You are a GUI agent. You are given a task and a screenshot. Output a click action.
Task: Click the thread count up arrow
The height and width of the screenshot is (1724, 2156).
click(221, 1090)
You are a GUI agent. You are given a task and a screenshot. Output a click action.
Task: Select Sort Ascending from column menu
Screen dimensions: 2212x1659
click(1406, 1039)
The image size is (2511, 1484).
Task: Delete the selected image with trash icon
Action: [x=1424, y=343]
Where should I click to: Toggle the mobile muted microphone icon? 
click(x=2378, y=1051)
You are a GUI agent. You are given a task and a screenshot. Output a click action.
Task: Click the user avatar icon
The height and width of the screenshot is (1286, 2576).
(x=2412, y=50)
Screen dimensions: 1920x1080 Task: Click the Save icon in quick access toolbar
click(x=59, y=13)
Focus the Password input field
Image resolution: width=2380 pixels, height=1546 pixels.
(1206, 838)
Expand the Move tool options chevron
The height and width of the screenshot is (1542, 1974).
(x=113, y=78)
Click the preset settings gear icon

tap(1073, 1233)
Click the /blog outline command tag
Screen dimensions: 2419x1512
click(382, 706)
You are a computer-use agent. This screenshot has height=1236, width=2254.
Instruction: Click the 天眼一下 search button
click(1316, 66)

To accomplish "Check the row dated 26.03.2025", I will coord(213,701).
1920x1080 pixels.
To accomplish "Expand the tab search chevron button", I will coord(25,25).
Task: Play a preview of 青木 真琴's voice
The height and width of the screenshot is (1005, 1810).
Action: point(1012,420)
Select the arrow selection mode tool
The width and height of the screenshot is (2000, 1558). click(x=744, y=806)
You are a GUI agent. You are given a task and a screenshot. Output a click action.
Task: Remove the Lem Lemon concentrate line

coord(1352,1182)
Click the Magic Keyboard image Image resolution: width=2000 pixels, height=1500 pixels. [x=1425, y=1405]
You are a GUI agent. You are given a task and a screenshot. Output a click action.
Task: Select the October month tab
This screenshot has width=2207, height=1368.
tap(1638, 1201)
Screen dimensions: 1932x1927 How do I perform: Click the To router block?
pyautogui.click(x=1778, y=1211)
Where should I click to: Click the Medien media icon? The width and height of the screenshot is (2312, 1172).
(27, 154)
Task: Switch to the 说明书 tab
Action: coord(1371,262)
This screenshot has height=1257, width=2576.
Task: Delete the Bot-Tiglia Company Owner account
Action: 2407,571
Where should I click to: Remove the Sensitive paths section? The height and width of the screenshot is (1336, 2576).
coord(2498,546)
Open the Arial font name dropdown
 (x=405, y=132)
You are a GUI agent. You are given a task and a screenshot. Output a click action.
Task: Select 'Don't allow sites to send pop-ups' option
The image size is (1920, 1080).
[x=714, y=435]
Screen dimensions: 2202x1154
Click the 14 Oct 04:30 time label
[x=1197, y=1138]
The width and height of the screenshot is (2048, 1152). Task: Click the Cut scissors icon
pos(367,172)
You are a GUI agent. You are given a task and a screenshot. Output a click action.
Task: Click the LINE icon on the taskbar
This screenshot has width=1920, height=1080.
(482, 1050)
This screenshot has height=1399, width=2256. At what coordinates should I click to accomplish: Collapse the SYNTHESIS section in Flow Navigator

---

### EXERCISE PROMPT:
Everything in the data should be copied exactly. Leave nothing out.

### ANSWER TO THE PROBLEM:
You are a GUI agent. You are given a task and a screenshot. Output a click action.
Task: Click the thread count up arrow
The height and width of the screenshot is (1724, 2156).
click(221, 1090)
You are a GUI agent. You are given a task and a screenshot. Output a click action.
Task: Select Sort Ascending from column menu
Screen dimensions: 2212x1659
click(1406, 1039)
The image size is (2511, 1484).
Task: Delete the selected image with trash icon
Action: [x=1424, y=343]
Where should I click to: Toggle the mobile muted microphone icon? 
click(x=2378, y=1051)
You are a GUI agent. You are given a task and a screenshot. Output a click action.
Task: Click the user avatar icon
The height and width of the screenshot is (1286, 2576).
(x=2412, y=50)
Screen dimensions: 1920x1080 Task: Click the Save icon in quick access toolbar
click(x=59, y=13)
Focus the Password input field
Image resolution: width=2380 pixels, height=1546 pixels.
(1206, 838)
Expand the Move tool options chevron
The height and width of the screenshot is (1542, 1974).
(x=113, y=78)
Click the preset settings gear icon

tap(1073, 1233)
Click the /blog outline command tag
Screen dimensions: 2419x1512
click(382, 706)
You are a computer-use agent. This screenshot has height=1236, width=2254.
Instruction: Click the 天眼一下 search button
click(1316, 66)

To accomplish "Check the row dated 26.03.2025", I will coord(213,701).
1920x1080 pixels.
To accomplish "Expand the tab search chevron button", I will coord(25,25).
Task: Play a preview of 青木 真琴's voice
The height and width of the screenshot is (1005, 1810).
Action: point(1012,420)
Select the arrow selection mode tool
The width and height of the screenshot is (2000, 1558). click(x=744, y=806)
You are a GUI agent. You are given a task and a screenshot. Output a click action.
Task: Remove the Lem Lemon concentrate line

coord(1352,1182)
Click the Magic Keyboard image Image resolution: width=2000 pixels, height=1500 pixels. [x=1425, y=1405]
You are a GUI agent. You are given a task and a screenshot. Output a click action.
Task: Select the October month tab
This screenshot has width=2207, height=1368.
tap(1638, 1201)
Screen dimensions: 1932x1927 How do I perform: Click the To router block?
pyautogui.click(x=1778, y=1211)
Where should I click to: Click the Medien media icon? The width and height of the screenshot is (2312, 1172).
(27, 154)
Task: Switch to the 说明书 tab
Action: coord(1371,262)
This screenshot has height=1257, width=2576.
Task: Delete the Bot-Tiglia Company Owner account
Action: 2407,571
Where should I click to: Remove the Sensitive paths section? The height and width of the screenshot is (1336, 2576).
coord(2498,546)
Open the Arial font name dropdown
 (x=405, y=132)
You are a GUI agent. You are given a task and a screenshot. Output a click action.
Task: Select 'Don't allow sites to send pop-ups' option
The image size is (1920, 1080).
[x=714, y=435]
Screen dimensions: 2202x1154
Click the 14 Oct 04:30 time label
[x=1197, y=1138]
The width and height of the screenshot is (2048, 1152). Task: Click the Cut scissors icon
pos(367,172)
You are a GUI agent. You are given a task and a screenshot. Output a click action.
Task: Click the LINE icon on the taskbar
This screenshot has width=1920, height=1080.
(482, 1050)
This screenshot has height=1399, width=2256. At what coordinates should I click to accomplish: Collapse the SYNTHESIS section in Flow Navigator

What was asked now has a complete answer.